**TASK REQUIREMENTS:** Reproduce the material that follows exactly, with no line left out.

[[ EXCERPTED RECORDS, beginning ]]

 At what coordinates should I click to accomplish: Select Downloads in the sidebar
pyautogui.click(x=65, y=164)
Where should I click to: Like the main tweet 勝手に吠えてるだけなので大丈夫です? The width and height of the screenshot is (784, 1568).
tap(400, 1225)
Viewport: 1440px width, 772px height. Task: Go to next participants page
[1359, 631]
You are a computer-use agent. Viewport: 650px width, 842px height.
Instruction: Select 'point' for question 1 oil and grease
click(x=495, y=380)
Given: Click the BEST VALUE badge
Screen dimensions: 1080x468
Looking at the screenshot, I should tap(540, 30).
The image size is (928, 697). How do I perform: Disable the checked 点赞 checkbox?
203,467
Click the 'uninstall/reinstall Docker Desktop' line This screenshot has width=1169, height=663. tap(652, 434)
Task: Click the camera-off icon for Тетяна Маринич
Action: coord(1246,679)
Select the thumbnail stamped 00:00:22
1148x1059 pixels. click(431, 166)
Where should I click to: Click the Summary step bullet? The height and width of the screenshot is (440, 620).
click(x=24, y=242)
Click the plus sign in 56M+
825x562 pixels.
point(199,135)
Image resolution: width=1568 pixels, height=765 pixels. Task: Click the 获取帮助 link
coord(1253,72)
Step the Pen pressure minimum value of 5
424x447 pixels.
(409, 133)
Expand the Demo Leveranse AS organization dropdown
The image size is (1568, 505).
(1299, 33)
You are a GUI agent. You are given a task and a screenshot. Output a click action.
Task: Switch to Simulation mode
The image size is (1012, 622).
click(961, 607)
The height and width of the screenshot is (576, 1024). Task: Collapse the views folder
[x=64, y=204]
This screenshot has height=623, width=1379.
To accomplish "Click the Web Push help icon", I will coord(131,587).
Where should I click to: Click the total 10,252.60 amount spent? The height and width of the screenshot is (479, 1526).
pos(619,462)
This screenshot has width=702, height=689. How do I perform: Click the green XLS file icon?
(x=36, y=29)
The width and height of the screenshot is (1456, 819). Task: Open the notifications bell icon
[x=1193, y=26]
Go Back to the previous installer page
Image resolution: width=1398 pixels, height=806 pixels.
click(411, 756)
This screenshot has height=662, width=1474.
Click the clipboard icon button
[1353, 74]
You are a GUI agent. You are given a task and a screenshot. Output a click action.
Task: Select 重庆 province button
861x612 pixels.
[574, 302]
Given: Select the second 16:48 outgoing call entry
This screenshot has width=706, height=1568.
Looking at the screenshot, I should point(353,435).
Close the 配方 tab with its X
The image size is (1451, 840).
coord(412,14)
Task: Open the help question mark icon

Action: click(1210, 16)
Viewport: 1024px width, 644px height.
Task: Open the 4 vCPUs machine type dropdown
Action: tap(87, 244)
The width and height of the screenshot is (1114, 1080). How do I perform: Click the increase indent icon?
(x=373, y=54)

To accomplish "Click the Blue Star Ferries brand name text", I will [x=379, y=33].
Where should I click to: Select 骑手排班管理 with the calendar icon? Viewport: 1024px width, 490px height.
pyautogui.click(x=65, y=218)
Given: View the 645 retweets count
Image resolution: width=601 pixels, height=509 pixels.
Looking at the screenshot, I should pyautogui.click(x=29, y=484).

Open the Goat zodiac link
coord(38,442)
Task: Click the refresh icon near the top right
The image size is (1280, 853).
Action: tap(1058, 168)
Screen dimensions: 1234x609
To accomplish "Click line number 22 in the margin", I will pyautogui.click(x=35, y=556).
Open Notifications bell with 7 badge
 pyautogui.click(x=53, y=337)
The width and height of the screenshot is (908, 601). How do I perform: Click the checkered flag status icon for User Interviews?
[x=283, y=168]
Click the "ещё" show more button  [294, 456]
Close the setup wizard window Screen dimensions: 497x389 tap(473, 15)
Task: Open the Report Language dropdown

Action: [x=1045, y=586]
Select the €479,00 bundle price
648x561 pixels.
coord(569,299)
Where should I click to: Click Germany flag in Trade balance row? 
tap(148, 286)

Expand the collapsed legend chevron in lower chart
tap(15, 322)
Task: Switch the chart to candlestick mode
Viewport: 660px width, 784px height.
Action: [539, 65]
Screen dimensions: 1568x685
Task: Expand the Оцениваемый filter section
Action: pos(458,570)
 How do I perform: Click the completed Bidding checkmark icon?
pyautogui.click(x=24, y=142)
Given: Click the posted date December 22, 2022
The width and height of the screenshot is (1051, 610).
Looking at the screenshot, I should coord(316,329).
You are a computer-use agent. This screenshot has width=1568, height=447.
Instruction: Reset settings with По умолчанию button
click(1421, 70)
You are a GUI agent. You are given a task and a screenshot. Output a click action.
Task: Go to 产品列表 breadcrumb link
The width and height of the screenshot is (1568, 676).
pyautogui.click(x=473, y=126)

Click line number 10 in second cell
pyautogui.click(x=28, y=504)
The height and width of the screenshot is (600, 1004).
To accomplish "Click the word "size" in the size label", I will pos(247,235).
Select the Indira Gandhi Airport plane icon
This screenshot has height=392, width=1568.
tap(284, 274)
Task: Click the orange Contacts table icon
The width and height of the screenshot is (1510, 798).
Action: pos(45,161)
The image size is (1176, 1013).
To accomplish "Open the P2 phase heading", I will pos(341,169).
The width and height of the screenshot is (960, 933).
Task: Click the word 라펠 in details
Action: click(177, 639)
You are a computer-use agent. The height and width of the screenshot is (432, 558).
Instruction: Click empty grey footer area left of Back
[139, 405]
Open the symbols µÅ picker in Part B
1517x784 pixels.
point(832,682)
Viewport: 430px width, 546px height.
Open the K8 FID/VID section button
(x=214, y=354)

[[ EXCERPTED RECORDS, end ]]

**ANSWER FOR THE TASK:**
 At what coordinates should I click to accomplish: Select Downloads in the sidebar
pyautogui.click(x=65, y=164)
Where should I click to: Like the main tweet 勝手に吠えてるだけなので大丈夫です? The width and height of the screenshot is (784, 1568).
tap(400, 1225)
Viewport: 1440px width, 772px height. Task: Go to next participants page
[1359, 631]
You are a computer-use agent. Viewport: 650px width, 842px height.
Instruction: Select 'point' for question 1 oil and grease
click(x=495, y=380)
Given: Click the BEST VALUE badge
Screen dimensions: 1080x468
Looking at the screenshot, I should tap(540, 30).
The image size is (928, 697). How do I perform: Disable the checked 点赞 checkbox?
203,467
Click the 'uninstall/reinstall Docker Desktop' line This screenshot has width=1169, height=663. tap(652, 434)
Task: Click the camera-off icon for Тетяна Маринич
Action: coord(1246,679)
Select the thumbnail stamped 00:00:22
1148x1059 pixels. click(431, 166)
Where should I click to: Click the Summary step bullet? The height and width of the screenshot is (440, 620).
click(x=24, y=242)
Click the plus sign in 56M+
825x562 pixels.
point(199,135)
Image resolution: width=1568 pixels, height=765 pixels. Task: Click the 获取帮助 link
coord(1253,72)
Step the Pen pressure minimum value of 5
424x447 pixels.
(409, 133)
Expand the Demo Leveranse AS organization dropdown
The image size is (1568, 505).
(1299, 33)
You are a GUI agent. You are given a task and a screenshot. Output a click action.
Task: Switch to Simulation mode
The image size is (1012, 622).
click(961, 607)
The height and width of the screenshot is (576, 1024). Task: Collapse the views folder
[x=64, y=204]
This screenshot has height=623, width=1379.
To accomplish "Click the Web Push help icon", I will coord(131,587).
Where should I click to: Click the total 10,252.60 amount spent? The height and width of the screenshot is (479, 1526).
pos(619,462)
This screenshot has width=702, height=689. How do I perform: Click the green XLS file icon?
(x=36, y=29)
The width and height of the screenshot is (1456, 819). Task: Open the notifications bell icon
[x=1193, y=26]
Go Back to the previous installer page
Image resolution: width=1398 pixels, height=806 pixels.
click(411, 756)
This screenshot has height=662, width=1474.
Click the clipboard icon button
[1353, 74]
You are a GUI agent. You are given a task and a screenshot. Output a click action.
Task: Select 重庆 province button
861x612 pixels.
[574, 302]
Given: Select the second 16:48 outgoing call entry
This screenshot has width=706, height=1568.
Looking at the screenshot, I should point(353,435).
Close the 配方 tab with its X
The image size is (1451, 840).
coord(412,14)
Task: Open the help question mark icon

Action: click(1210, 16)
Viewport: 1024px width, 644px height.
Task: Open the 4 vCPUs machine type dropdown
Action: tap(87, 244)
The width and height of the screenshot is (1114, 1080). How do I perform: Click the increase indent icon?
(x=373, y=54)

To accomplish "Click the Blue Star Ferries brand name text", I will [x=379, y=33].
Where should I click to: Select 骑手排班管理 with the calendar icon? Viewport: 1024px width, 490px height.
pyautogui.click(x=65, y=218)
Given: View the 645 retweets count
Image resolution: width=601 pixels, height=509 pixels.
Looking at the screenshot, I should pyautogui.click(x=29, y=484).

Open the Goat zodiac link
coord(38,442)
Task: Click the refresh icon near the top right
The image size is (1280, 853).
Action: tap(1058, 168)
Screen dimensions: 1234x609
To accomplish "Click line number 22 in the margin", I will pyautogui.click(x=35, y=556).
Open Notifications bell with 7 badge
 pyautogui.click(x=53, y=337)
The width and height of the screenshot is (908, 601). How do I perform: Click the checkered flag status icon for User Interviews?
[x=283, y=168]
Click the "ещё" show more button  [294, 456]
Close the setup wizard window Screen dimensions: 497x389 tap(473, 15)
Task: Open the Report Language dropdown

Action: [x=1045, y=586]
Select the €479,00 bundle price
648x561 pixels.
coord(569,299)
Where should I click to: Click Germany flag in Trade balance row? 
tap(148, 286)

Expand the collapsed legend chevron in lower chart
tap(15, 322)
Task: Switch the chart to candlestick mode
Viewport: 660px width, 784px height.
Action: [539, 65]
Screen dimensions: 1568x685
Task: Expand the Оцениваемый filter section
Action: pos(458,570)
 How do I perform: Click the completed Bidding checkmark icon?
pyautogui.click(x=24, y=142)
Given: Click the posted date December 22, 2022
The width and height of the screenshot is (1051, 610).
Looking at the screenshot, I should coord(316,329).
You are a computer-use agent. This screenshot has width=1568, height=447.
Instruction: Reset settings with По умолчанию button
click(1421, 70)
You are a GUI agent. You are given a task and a screenshot. Output a click action.
Task: Go to 产品列表 breadcrumb link
The width and height of the screenshot is (1568, 676).
pyautogui.click(x=473, y=126)

Click line number 10 in second cell
pyautogui.click(x=28, y=504)
The height and width of the screenshot is (600, 1004).
To accomplish "Click the word "size" in the size label", I will pos(247,235).
Select the Indira Gandhi Airport plane icon
This screenshot has height=392, width=1568.
tap(284, 274)
Task: Click the orange Contacts table icon
The width and height of the screenshot is (1510, 798).
Action: pos(45,161)
The image size is (1176, 1013).
To accomplish "Open the P2 phase heading", I will pos(341,169).
The width and height of the screenshot is (960, 933).
Task: Click the word 라펠 in details
Action: click(177, 639)
You are a computer-use agent. The height and width of the screenshot is (432, 558).
Instruction: Click empty grey footer area left of Back
[139, 405]
Open the symbols µÅ picker in Part B
1517x784 pixels.
point(832,682)
Viewport: 430px width, 546px height.
Open the K8 FID/VID section button
(x=214, y=354)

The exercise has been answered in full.